Given text:

═══

Page numbers in these notes refer to the printed edition of this translation. ‘MELI’ refers to the German edition edited by the Marx-Engels-Lenin Institute.
Introduction
1. Utopias on the lines of Defoe’s Robinson Crusoe.
2. Sir James Steuart (1712–80), ‘the rational exponent of the Monetary and Mercantile System’ (Marx), an adherent of the Stuart cause who went into exile in 1745 and pursued economic studies on the Continent. Author of An Inquiry into the Principles of Political Economy, London, 1767 (2 vols), Dublin, 1770 (3 vols – the edition used by Marx).
4. Frédéric Bastiat (1801–50), French economist, and ‘modern bagman of Free Trade’ (Marx). A believer in laissez-faire and the natural harmony of interests between labour and capital; a fierce opponent of socialism in theory and in practice (as deputy in the Constituent and Legislative Assemblies of 1848 to 1851).

═══

Questions to answer:
A - Decide whether each statement agrees with the editorial notes, answering yes or no and quoting the words that settle it: (i) the Dublin edition of Steuart's Inquiry ran to three volumes; (ii) Bastiat backed socialism during his time as a deputy; (iii) 'MELI' stands for an English edition.
B - Carry on the editorial notes on economists past their final sentence.
The material that follows comes from a separate source and is unrelated to the editorial notes.

Entries shown:
═══

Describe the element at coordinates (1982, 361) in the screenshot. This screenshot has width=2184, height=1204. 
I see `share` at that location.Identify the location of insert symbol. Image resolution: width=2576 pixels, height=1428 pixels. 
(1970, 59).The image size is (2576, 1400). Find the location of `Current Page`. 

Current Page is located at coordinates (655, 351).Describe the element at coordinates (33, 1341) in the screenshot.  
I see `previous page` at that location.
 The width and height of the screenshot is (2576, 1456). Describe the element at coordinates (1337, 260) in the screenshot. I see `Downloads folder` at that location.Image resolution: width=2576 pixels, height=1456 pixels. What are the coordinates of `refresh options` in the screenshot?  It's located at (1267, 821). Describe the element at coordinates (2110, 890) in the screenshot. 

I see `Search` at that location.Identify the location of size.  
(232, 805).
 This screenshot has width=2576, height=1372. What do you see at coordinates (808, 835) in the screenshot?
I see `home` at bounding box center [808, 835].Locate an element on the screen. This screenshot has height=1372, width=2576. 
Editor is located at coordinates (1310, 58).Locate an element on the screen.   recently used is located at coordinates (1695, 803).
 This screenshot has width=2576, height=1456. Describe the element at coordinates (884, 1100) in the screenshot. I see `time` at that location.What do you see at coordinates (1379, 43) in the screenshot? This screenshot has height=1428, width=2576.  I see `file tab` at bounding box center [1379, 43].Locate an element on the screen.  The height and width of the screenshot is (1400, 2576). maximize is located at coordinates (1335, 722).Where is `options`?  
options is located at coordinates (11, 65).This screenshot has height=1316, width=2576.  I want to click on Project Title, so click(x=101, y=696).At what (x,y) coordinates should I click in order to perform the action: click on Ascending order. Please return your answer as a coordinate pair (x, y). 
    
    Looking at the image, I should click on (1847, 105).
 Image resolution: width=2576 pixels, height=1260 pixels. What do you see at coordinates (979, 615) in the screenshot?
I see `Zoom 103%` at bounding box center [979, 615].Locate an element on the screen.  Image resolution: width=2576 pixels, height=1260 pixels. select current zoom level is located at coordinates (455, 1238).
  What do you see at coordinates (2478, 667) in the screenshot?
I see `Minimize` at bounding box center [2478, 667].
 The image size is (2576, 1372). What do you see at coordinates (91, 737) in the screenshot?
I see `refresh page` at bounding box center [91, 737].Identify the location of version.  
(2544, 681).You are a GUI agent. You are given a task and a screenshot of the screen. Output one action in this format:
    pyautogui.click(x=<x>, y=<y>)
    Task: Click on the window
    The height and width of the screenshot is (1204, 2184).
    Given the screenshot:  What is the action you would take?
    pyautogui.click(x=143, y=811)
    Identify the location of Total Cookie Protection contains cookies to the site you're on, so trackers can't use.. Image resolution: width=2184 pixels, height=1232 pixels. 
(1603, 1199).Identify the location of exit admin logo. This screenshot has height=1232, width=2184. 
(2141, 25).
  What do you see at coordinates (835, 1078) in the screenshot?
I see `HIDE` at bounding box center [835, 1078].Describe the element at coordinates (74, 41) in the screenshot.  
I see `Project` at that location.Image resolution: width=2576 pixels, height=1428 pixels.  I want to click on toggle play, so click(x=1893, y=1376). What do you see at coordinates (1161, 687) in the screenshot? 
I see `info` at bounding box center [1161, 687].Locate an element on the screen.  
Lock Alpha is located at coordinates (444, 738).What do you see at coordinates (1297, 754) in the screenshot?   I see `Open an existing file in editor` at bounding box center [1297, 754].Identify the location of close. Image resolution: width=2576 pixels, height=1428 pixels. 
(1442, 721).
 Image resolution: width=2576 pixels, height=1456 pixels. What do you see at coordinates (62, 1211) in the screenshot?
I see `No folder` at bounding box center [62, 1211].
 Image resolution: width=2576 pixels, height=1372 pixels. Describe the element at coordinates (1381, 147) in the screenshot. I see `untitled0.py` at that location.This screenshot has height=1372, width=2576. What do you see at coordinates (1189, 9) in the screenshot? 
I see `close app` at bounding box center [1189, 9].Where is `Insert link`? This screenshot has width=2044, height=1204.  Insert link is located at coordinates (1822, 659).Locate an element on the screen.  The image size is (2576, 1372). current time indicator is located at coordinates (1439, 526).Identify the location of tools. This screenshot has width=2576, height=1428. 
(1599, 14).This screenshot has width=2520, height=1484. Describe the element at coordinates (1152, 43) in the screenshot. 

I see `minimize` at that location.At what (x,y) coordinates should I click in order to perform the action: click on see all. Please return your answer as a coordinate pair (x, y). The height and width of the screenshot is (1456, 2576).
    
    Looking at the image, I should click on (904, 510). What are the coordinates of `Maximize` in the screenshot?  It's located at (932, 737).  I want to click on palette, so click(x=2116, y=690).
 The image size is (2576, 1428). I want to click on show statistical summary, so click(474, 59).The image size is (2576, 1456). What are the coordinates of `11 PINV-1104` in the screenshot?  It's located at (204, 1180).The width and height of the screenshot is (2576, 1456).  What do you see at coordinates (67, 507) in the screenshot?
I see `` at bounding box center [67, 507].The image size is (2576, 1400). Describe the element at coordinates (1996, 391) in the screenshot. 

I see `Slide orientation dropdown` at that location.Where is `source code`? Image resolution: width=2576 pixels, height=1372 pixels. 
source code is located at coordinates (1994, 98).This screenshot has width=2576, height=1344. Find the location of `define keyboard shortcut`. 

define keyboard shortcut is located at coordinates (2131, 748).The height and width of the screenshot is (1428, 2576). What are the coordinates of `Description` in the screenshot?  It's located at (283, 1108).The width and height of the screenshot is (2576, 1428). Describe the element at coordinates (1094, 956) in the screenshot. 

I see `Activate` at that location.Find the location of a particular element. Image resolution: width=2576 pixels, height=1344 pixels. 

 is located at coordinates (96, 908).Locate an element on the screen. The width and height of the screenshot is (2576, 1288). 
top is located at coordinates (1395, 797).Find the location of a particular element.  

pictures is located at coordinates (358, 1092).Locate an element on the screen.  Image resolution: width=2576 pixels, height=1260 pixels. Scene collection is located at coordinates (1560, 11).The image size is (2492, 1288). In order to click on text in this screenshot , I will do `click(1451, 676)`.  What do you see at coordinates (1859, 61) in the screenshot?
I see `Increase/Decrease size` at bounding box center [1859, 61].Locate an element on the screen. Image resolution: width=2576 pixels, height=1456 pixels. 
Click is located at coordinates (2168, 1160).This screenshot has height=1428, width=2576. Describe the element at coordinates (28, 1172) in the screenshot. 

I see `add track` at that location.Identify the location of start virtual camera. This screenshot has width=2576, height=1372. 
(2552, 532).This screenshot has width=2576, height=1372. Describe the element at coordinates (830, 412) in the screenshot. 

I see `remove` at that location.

═══

Answers to the problems:
A -
(i) Yes: "Dublin, 1770 (3 vols – the edition used by Marx)."
(ii) No: "a fierce opponent of socialism in theory and in practice (as deputy in the Constituent and Legislative Assemblies of 1848 to 1851)."
(iii) No: "‘MELI’ refers to the German edition edited by the Marx-Engels-Lenin Institute."

B -
5. Henry Charles Carey (1793–1879), American economist, opponent of Ricardian pessimism (‘Carey, who does not understand Ricardo’ – Marx), believed in state intervention to establish harmony between the interests of labour and of capital, and in the tendency of real wages to rise.
6. Of a commonplace (mind). Marx refers here to Bastiat’s Harmonies économiques, Paris, 1851, pp. 16–19, and Carey’s Principles of Political Economy, Pt I, Philadelphia, 1837, pp. 7–8.
7. John Stuart Mill (1806–73), English political theorist and economist; radical in politics, confusedly and eclectically Ricardian in economics. His Principles of Political Economy, London, 1848, begin in Bk I, Ch. 1, with the analysis of production.
9. MEW XIII substitutes ‘in consumption’.
10. MEW XIII substitutes ‘products’.
11. ‘Determination is negation’, i.e., given the undifferentiated self-identity of the universal world substance, to attempt to introduce particular determinations is to negate this self-identity. (Spinoza, Letters, No. 50, to J. Jelles, 2 June 1674.)
12. [Translator advised this note should be removed.]
13. ‘Potentially’. Cf. Aristotle, Metaphysics Bk VIII, Ch. 6, 2.
14. The manuscript has: ‘for the product is production not only as … ‘. MEW XIII substitutes: ‘for the product is a product not as … ‘.
15. The manuscript has ‘for production’.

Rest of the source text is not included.